= Social projection =

Psychological tendency of people to expect others to act or think similarly to themselves

In social psychology, social projection is the psychological process through which an individual expects behaviors or attitudes of others to be similar to their own. Social projection occurs between individuals as well as across ingroup and outgroup contexts in a variety of domains. Research has shown that aspects of social categorization affect the extent to which social projection occurs. Cognitive and motivational approaches have been used to understand the psychological underpinnings of social projection as a phenomenon. Cognitive approaches emphasize social projection as a heuristic, while motivational approaches contextualize social projection as a means to feel connected to others. In contemporary research on social projection, researchers work to further distinguish between the effects of social projection and self-stereotyping on the individual’s perception of others.

== History ==
The term social projection was first coined by Floyd Allport in 1924. The idea refers to the process of creating knowledge about the characteristics of an individual or group of individuals based on the self as a reference point. Building off Leon Festinger’s theory of  social comparisons, researchers became interested in how attitudes about groups or individuals were created in the absence of information about the comparison group. Modern investigation of social projection diverges from Festinger’s conception of social comparison theory by emphasizing that the consensus creation process is an implicit rather than explicit phenomenon. Further, the process can and does occur without clear information about the true consensus of the individual or reference group. The classic study by Ross, Greene, and House(1977) on the false consensus effect sparked further interest in how social projection processes lead individuals to believe that their own behaviors and beliefs are common among other individuals. Research has since shown that this phenomenon has links to the projection of attitudes, behaviors, and beliefs onto others in a wide variety of social contexts. Current lines of research are concerned with three main facets of social projection: the extent to which the projection process is automatic, differentiating the effect of social projection from self-stereotyping, and moderators of the social projection process.

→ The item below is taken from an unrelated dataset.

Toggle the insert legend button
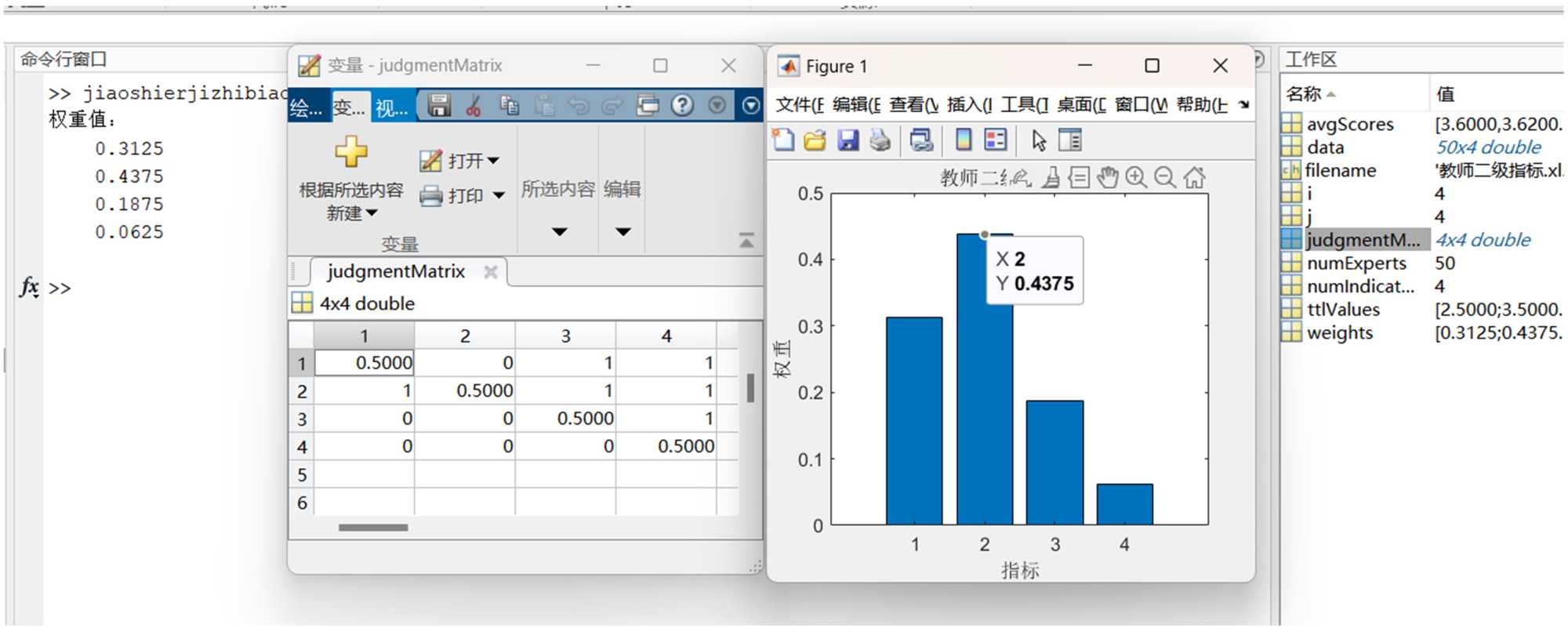1568x628 pixels. (x=996, y=140)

== Experimental evidence ==
At a general level, social projection appears to be robust, as research shows individuals continue to rely on social projection when evaluating others even when they have been made explicitly aware of the phenomenon. Social projection research has also demonstrated that this phenomenon has consistent effects across different social contexts. Early research found that as a prerequisite for social projection to occur, individuals must perceive the other or group as similar to themselves in some capacity. In addition to similarity, the effect of social projection is also determined by an evaluation of valence. Research shows that individuals are more likely to project their own thoughts or beliefs onto others when their perception of the other person or group is more positive. Despite the consistency of these effects across domains of emotion and behavior, differences in the strength of this phenomenon have been shown to depend on whether projections are targeted towards a common ingroup or an outgroup.

=== Effect ===
Research has shown that when no information is available for an individual to create a social comparison, individuals tend to believe that others will generally agree with their positions. This concept holds true for several other attitudinal measures. For example, in relationships people tend to project their own attitudes onto their partner. Those who feel positively about themselves also tend to feel more positively about their partners, while those who feel negatively about themselves report less positive evaluations. Social projection is also relevant when predicting the emotions of others. Research investigating the influence of social projection on stock market behavior found that those who were fearful of a crash felt that others were also fearful and were more likely to pull out of the market. Research in political psychology has demonstrated that social projection also occurs in the political process. An American study found that those with more polarized opinions on political issues perceive others to be more polarized as well.

=== Behavior ===
Studies have also shown that social projection often informs the way that individuals create information around the behavior and intentions of others in a variety of contexts. Research has shown that after receiving self relevant feedback, individuals tended to either overestimate or underestimate the performance of others depending on how they personally performed, such that successful individuals estimated that others would also be successful and unsuccessful individuals estimated that others would be unsuccessful as well. The over or under estimation in this context was dependent on receiving feedback, but in general situations where feedback was not provided, individuals tended to have more optimistic perceptions of other people’s behavior in general, believing that people were more likely to succeed on average. A similar effect was found in studies assessing social projection and the perception of cooperative behavior. Using a prisoner's dilemma task, research has shown that those who decide to cooperate tend to believe that others will cooperate as well. The same finding has been replicated in evaluations of goal oriented behavior in both learning oriented and competitive situations. Regardless of whether an individual's personal goals are held implicitly or have been explicitly assigned, individuals tended to project their own goals onto others. Psychologists argue that this tendency for individuals to believe others will act in similar ways as themselves has functional impacts on improving group cohesion and cooperative behavior.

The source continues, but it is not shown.